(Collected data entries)
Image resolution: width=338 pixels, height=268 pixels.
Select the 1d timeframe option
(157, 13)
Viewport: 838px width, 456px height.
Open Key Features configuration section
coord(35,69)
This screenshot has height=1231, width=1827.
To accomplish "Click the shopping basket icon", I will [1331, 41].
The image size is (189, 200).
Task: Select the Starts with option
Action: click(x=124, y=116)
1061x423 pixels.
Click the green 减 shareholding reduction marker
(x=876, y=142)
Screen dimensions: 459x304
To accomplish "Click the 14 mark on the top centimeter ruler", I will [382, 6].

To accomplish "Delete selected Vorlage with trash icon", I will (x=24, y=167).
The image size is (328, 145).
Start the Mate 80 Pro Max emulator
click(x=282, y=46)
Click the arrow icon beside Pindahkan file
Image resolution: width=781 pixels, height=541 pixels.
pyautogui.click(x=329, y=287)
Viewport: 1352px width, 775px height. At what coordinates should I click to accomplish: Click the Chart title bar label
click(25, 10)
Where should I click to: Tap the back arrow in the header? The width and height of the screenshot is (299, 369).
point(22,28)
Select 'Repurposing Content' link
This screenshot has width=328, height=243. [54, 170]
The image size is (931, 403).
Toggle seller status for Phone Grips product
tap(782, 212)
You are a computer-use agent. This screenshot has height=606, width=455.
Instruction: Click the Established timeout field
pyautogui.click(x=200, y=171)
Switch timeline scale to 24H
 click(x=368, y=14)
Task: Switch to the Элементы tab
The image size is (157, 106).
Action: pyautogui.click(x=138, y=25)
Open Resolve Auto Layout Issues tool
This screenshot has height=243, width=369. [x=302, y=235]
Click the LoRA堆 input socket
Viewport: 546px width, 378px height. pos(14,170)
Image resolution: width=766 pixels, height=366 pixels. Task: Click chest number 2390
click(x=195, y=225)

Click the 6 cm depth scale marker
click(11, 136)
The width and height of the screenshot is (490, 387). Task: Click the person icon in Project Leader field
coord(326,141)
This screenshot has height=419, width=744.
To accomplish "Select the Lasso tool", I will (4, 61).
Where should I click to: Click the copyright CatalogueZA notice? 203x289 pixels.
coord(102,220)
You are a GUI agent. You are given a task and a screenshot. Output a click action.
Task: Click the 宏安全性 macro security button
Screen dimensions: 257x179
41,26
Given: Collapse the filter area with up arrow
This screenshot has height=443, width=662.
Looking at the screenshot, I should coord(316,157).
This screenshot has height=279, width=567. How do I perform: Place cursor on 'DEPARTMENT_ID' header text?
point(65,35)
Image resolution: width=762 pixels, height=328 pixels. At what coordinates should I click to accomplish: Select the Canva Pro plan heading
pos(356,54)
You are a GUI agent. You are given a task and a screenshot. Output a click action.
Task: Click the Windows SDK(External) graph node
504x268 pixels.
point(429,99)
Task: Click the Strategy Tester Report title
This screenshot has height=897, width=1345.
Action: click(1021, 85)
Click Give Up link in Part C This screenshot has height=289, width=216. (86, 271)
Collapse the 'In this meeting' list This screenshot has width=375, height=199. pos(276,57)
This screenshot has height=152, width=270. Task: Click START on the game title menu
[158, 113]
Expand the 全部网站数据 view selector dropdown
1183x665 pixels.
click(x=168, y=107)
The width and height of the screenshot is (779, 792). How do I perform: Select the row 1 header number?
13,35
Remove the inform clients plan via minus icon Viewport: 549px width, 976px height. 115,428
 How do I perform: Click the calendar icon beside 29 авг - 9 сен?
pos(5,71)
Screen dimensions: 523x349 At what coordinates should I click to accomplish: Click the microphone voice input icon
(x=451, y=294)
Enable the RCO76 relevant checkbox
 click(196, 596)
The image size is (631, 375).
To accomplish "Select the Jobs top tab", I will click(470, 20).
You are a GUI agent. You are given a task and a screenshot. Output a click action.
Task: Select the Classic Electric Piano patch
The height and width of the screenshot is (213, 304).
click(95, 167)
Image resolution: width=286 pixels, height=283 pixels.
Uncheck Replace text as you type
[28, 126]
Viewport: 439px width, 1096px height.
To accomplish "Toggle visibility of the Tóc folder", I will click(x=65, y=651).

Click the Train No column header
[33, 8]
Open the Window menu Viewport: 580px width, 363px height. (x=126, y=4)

◆ **To do**
Transcribe each of the records above exactly.

◆ **Reply to the exercise**
Image resolution: width=338 pixels, height=268 pixels.
Select the 1d timeframe option
(157, 13)
Viewport: 838px width, 456px height.
Open Key Features configuration section
coord(35,69)
This screenshot has height=1231, width=1827.
To accomplish "Click the shopping basket icon", I will [1331, 41].
The image size is (189, 200).
Task: Select the Starts with option
Action: click(x=124, y=116)
1061x423 pixels.
Click the green 减 shareholding reduction marker
(x=876, y=142)
Screen dimensions: 459x304
To accomplish "Click the 14 mark on the top centimeter ruler", I will [382, 6].

To accomplish "Delete selected Vorlage with trash icon", I will (x=24, y=167).
The image size is (328, 145).
Start the Mate 80 Pro Max emulator
click(x=282, y=46)
Click the arrow icon beside Pindahkan file
Image resolution: width=781 pixels, height=541 pixels.
pyautogui.click(x=329, y=287)
Viewport: 1352px width, 775px height. At what coordinates should I click to accomplish: Click the Chart title bar label
click(25, 10)
Where should I click to: Tap the back arrow in the header? The width and height of the screenshot is (299, 369).
point(22,28)
Select 'Repurposing Content' link
This screenshot has width=328, height=243. [54, 170]
The image size is (931, 403).
Toggle seller status for Phone Grips product
tap(782, 212)
You are a computer-use agent. This screenshot has height=606, width=455.
Instruction: Click the Established timeout field
pyautogui.click(x=200, y=171)
Switch timeline scale to 24H
 click(x=368, y=14)
Task: Switch to the Элементы tab
The image size is (157, 106).
Action: pyautogui.click(x=138, y=25)
Open Resolve Auto Layout Issues tool
This screenshot has height=243, width=369. [x=302, y=235]
Click the LoRA堆 input socket
Viewport: 546px width, 378px height. pos(14,170)
Image resolution: width=766 pixels, height=366 pixels. Task: Click chest number 2390
click(x=195, y=225)

Click the 6 cm depth scale marker
click(11, 136)
The width and height of the screenshot is (490, 387). Task: Click the person icon in Project Leader field
coord(326,141)
This screenshot has height=419, width=744.
To accomplish "Select the Lasso tool", I will (4, 61).
Where should I click to: Click the copyright CatalogueZA notice? 203x289 pixels.
coord(102,220)
You are a GUI agent. You are given a task and a screenshot. Output a click action.
Task: Click the 宏安全性 macro security button
Screen dimensions: 257x179
41,26
Given: Collapse the filter area with up arrow
This screenshot has height=443, width=662.
Looking at the screenshot, I should coord(316,157).
This screenshot has height=279, width=567. How do I perform: Place cursor on 'DEPARTMENT_ID' header text?
point(65,35)
Image resolution: width=762 pixels, height=328 pixels. At what coordinates should I click to accomplish: Select the Canva Pro plan heading
pos(356,54)
You are a GUI agent. You are given a task and a screenshot. Output a click action.
Task: Click the Windows SDK(External) graph node
504x268 pixels.
point(429,99)
Task: Click the Strategy Tester Report title
This screenshot has height=897, width=1345.
Action: click(1021, 85)
Click Give Up link in Part C This screenshot has height=289, width=216. (86, 271)
Collapse the 'In this meeting' list This screenshot has width=375, height=199. pos(276,57)
This screenshot has height=152, width=270. Task: Click START on the game title menu
[158, 113]
Expand the 全部网站数据 view selector dropdown
1183x665 pixels.
click(x=168, y=107)
The width and height of the screenshot is (779, 792). How do I perform: Select the row 1 header number?
13,35
Remove the inform clients plan via minus icon Viewport: 549px width, 976px height. 115,428
 How do I perform: Click the calendar icon beside 29 авг - 9 сен?
pos(5,71)
Screen dimensions: 523x349 At what coordinates should I click to accomplish: Click the microphone voice input icon
(x=451, y=294)
Enable the RCO76 relevant checkbox
 click(196, 596)
The image size is (631, 375).
To accomplish "Select the Jobs top tab", I will click(470, 20).
You are a GUI agent. You are given a task and a screenshot. Output a click action.
Task: Select the Classic Electric Piano patch
The height and width of the screenshot is (213, 304).
click(95, 167)
Image resolution: width=286 pixels, height=283 pixels.
Uncheck Replace text as you type
[28, 126]
Viewport: 439px width, 1096px height.
To accomplish "Toggle visibility of the Tóc folder", I will click(x=65, y=651).

Click the Train No column header
[33, 8]
Open the Window menu Viewport: 580px width, 363px height. (x=126, y=4)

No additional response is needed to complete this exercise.